■ **EXTRAHIERTER TEXT**:
┌──

Liebe UnterstützerInnen und Freunde,
obwohl wir fast zwei Monate nichts mehr von uns hören ließen, haben wir unser Projektziel ununterbrochen weiter verfolgt. Nun wollen wir euch endlich auf den neuesten Stand bringen. Zuerst das Wichtigste: das Libertäre Zentrum befindet sich seit mehreren Wochen im Aufbau.
Verhandlungen mit der Stadt
Nach der sechswöchigen Besetzung im Sommer, der anschließenden „kalten Räumung“, einer Freiraumdemo und zahlreichen Aktionen begannen im August Verhandlungen zwischen von OB Trümper beauftragten Vertretern der Stadt Magdeburg und unserer Kampagne, mit Unterstützung durch einige Stadträte. In den Gesprächen erklärten einige Vertreter der Stadt einerseits ihr Wohlwollen unserem Projekt gegenüber. Andererseits forderten sie jedoch einen klaren bürokratischen Rahmen für dessen mögliche Umsetzung in einem leerstehenden städtischen Objekt. Uns wurde ein detaillierter, langwieriger Verlaufsplan für die weiteren Verhandlungen vorgelegt, welcher u.a. die Gründung eines Vereins, zwei notwendige positive Stadtratsbeschlüsse und weitere Verhandlungen mit verschiedenen Behörden beinhaltete.

└──

■ **DATENSATZAUSZÜGE**:
┌──

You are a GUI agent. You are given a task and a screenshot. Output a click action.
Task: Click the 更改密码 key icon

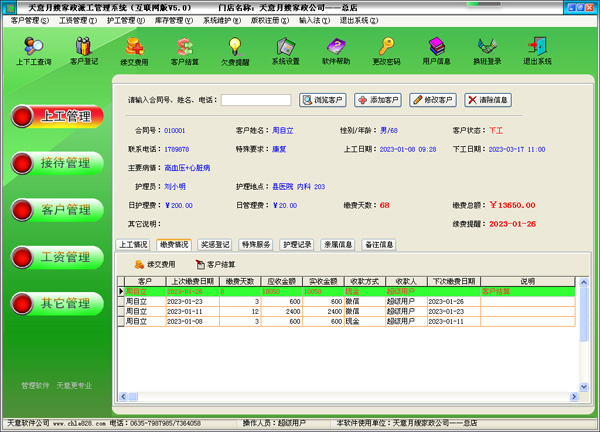(x=386, y=51)
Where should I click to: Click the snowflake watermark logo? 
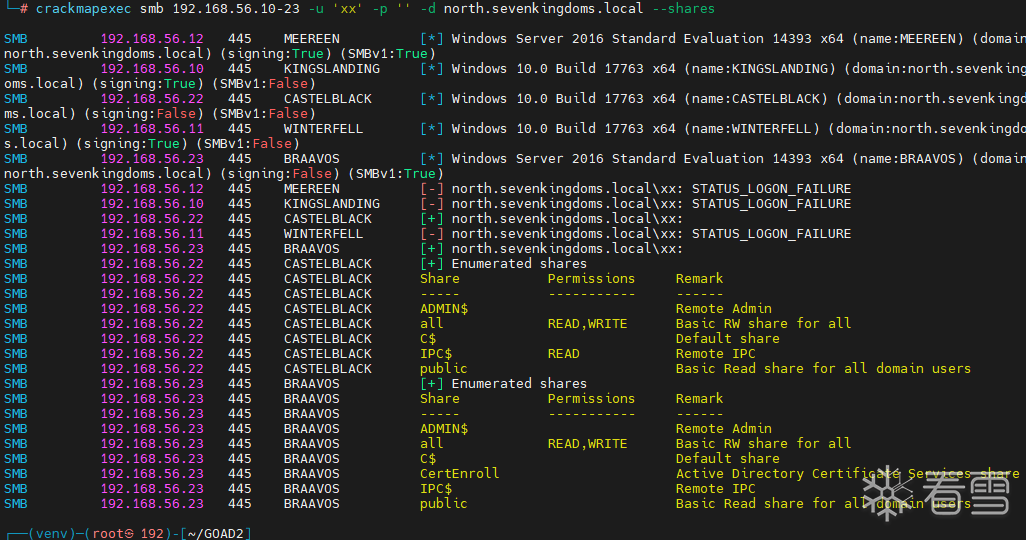pyautogui.click(x=886, y=493)
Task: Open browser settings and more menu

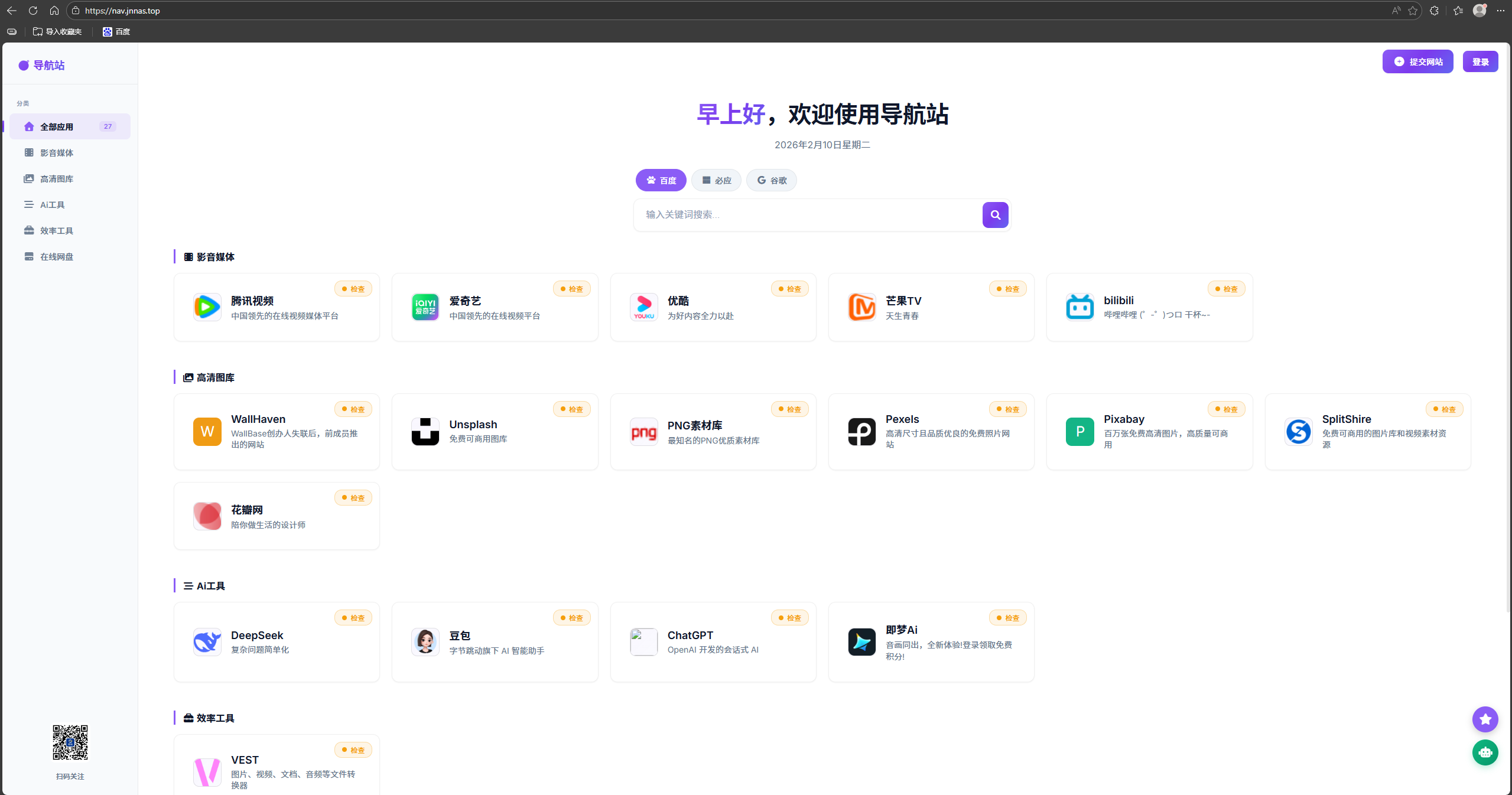Action: [1500, 11]
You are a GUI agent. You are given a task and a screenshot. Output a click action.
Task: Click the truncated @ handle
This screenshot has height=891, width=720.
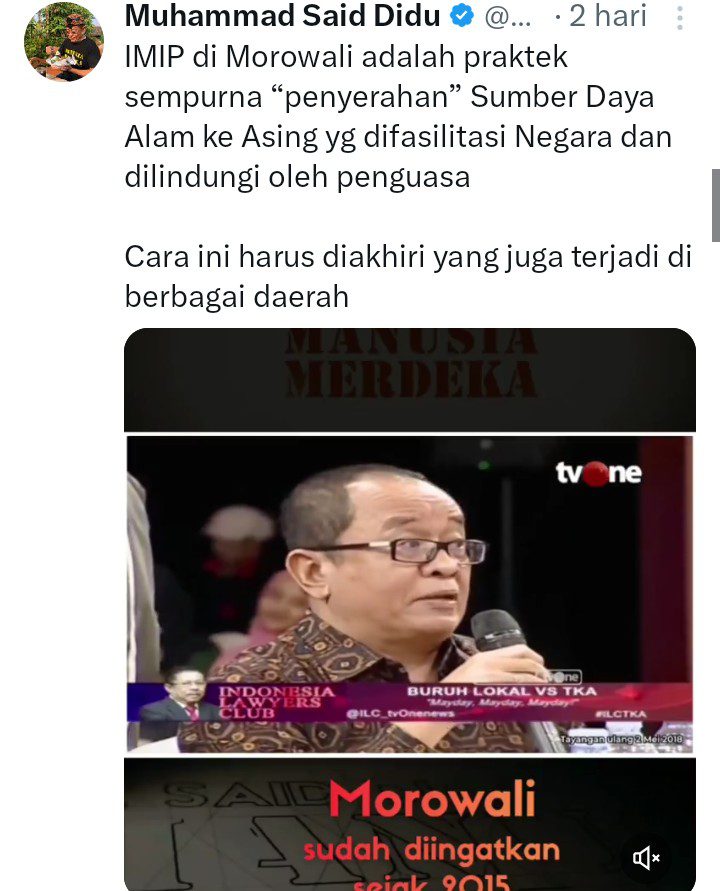[x=507, y=16]

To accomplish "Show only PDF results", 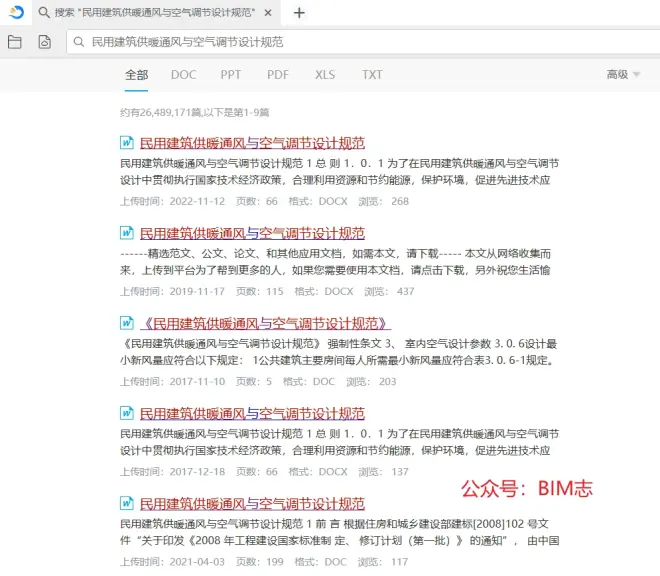I will [x=278, y=74].
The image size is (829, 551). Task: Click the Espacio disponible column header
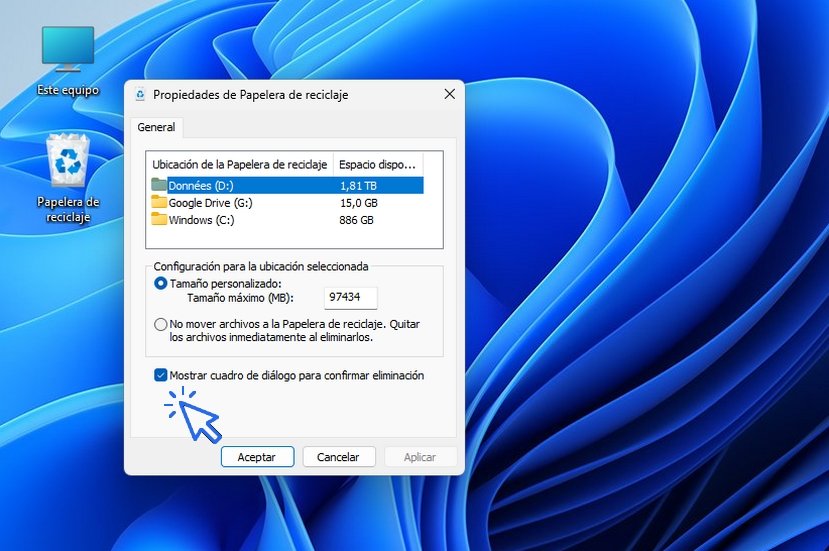click(378, 164)
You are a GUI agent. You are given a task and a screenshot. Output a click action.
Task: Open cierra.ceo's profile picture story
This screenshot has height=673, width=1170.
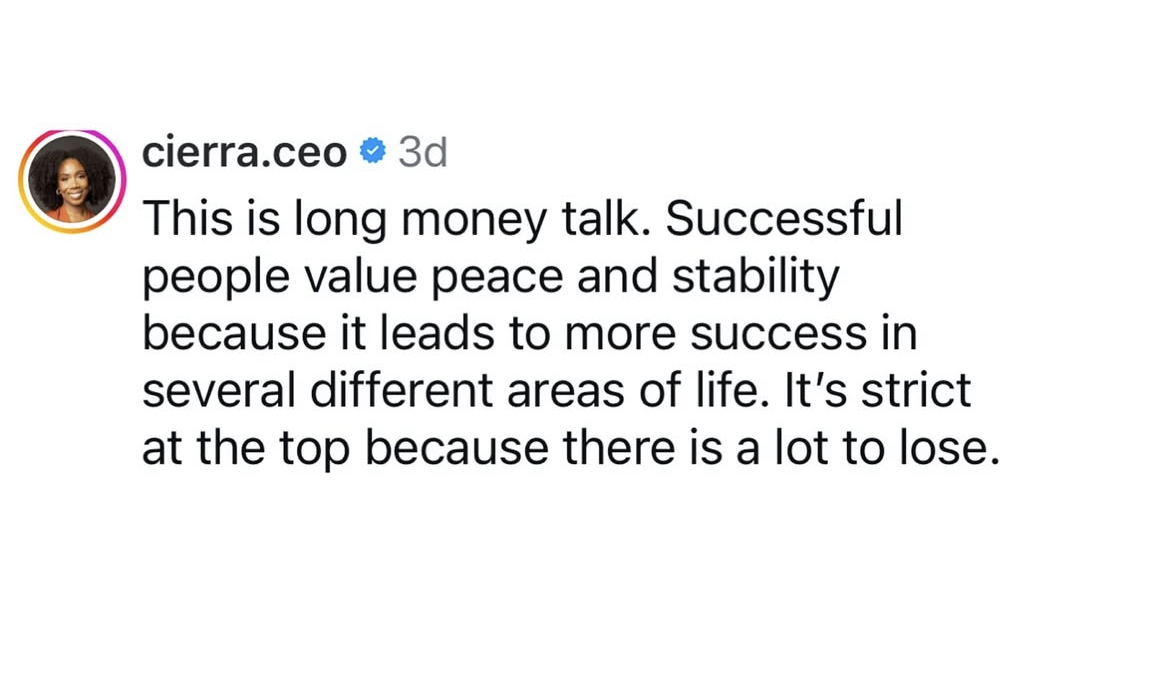tap(72, 181)
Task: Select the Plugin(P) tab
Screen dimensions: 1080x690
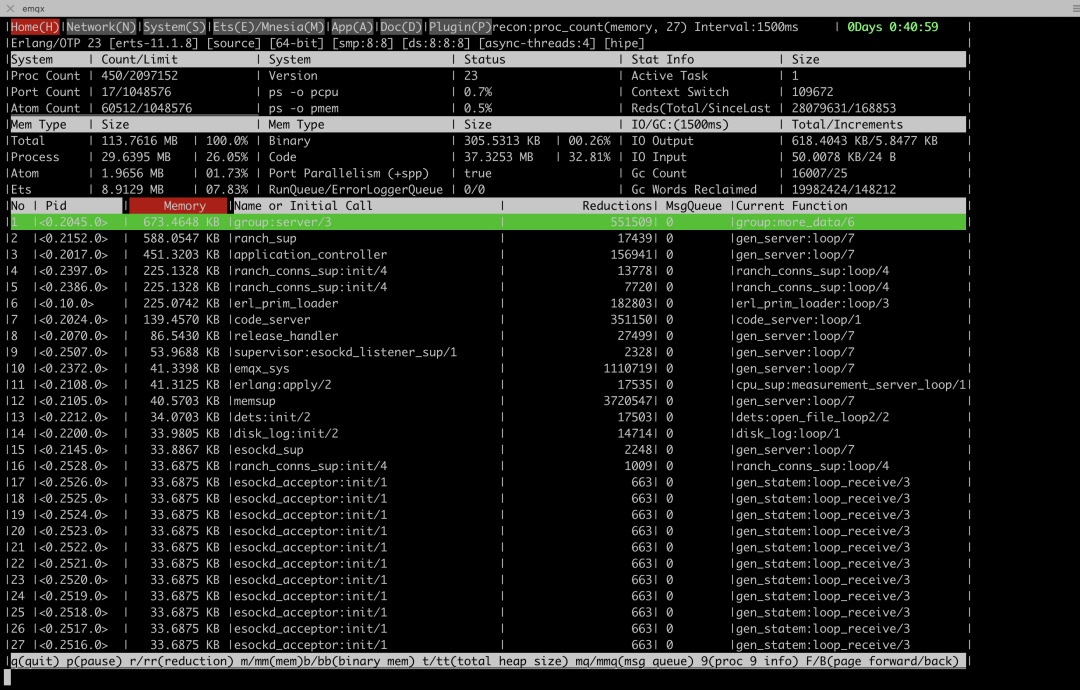Action: 460,27
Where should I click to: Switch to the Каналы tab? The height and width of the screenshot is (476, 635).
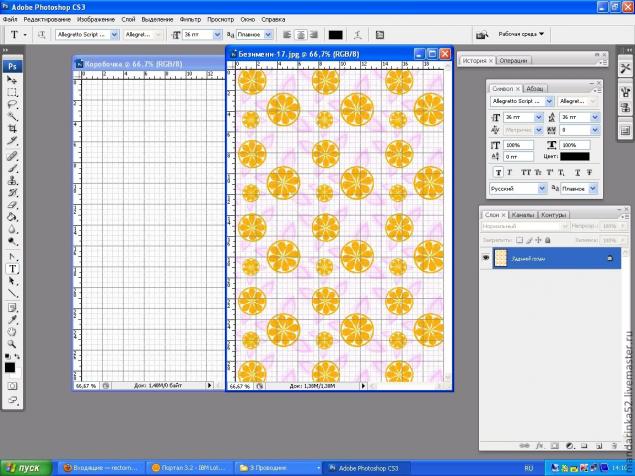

└──

■ **AUFGABEN**:
- a) Schreiben Sie den Text über das Libertäre Zentrum vollständig und wortgetreu nieder.
- b) Skalieren Sie in der Auflistung den Abschnitt von der Zeile mit „Task: Select the Plugin(P) tab“ bis einschließlich zum Ende der Auflistung: Geben Sie diese Zeilen samt Aufforderungen erneut wieder und multiplizieren Sie dabei jede Koordinate in den Antworten mit 0,6, gerundet auf ganze Zahlen, wobei Hälften aufgerundet werden. Lassen Sie die Bilder in Ihrer Antwort weg.
Der Text über das Libertäre Zentrum und die Auflistung stehen in keinem Zusammenhang miteinander.

■ **LÖSUNGEN IN REIHENFOLGE**:
- a)
Liebe UnterstützerInnen und Freunde,
obwohl wir fast zwei Monate nichts mehr von uns hören ließen, haben wir unser Projektziel ununterbrochen weiter verfolgt. Nun wollen wir euch endlich auf den neuesten Stand bringen. Zuerst das Wichtigste: das Libertäre Zentrum befindet sich seit mehreren Wochen im Aufbau.
Verhandlungen mit der Stadt
Nach der sechswöchigen Besetzung im Sommer, der anschließenden „kalten Räumung“, einer Freiraumdemo und zahlreichen Aktionen begannen im August Verhandlungen zwischen von OB Trümper beauftragten Vertretern der Stadt Magdeburg und unserer Kampagne, mit Unterstützung durch einige Stadträte. In den Gesprächen erklärten einige Vertreter der Stadt einerseits ihr Wohlwollen unserem Projekt gegenüber. Andererseits forderten sie jedoch einen klaren bürokratischen Rahmen für dessen mögliche Umsetzung in einem leerstehenden städtischen Objekt. Uns wurde ein detaillierter, langwieriger Verlaufsplan für die weiteren Verhandlungen vorgelegt, welcher u.a. die Gründung eines Vereins, zwei notwendige positive Stadtratsbeschlüsse und weitere Verhandlungen mit verschiedenen Behörden beinhaltete.

- b)
Task: Select the Plugin(P) tab
Screen dimensions: 1080x690
Action: 276,16
Where should I click to: Switch to the Каналы tab? The height and width of the screenshot is (476, 635).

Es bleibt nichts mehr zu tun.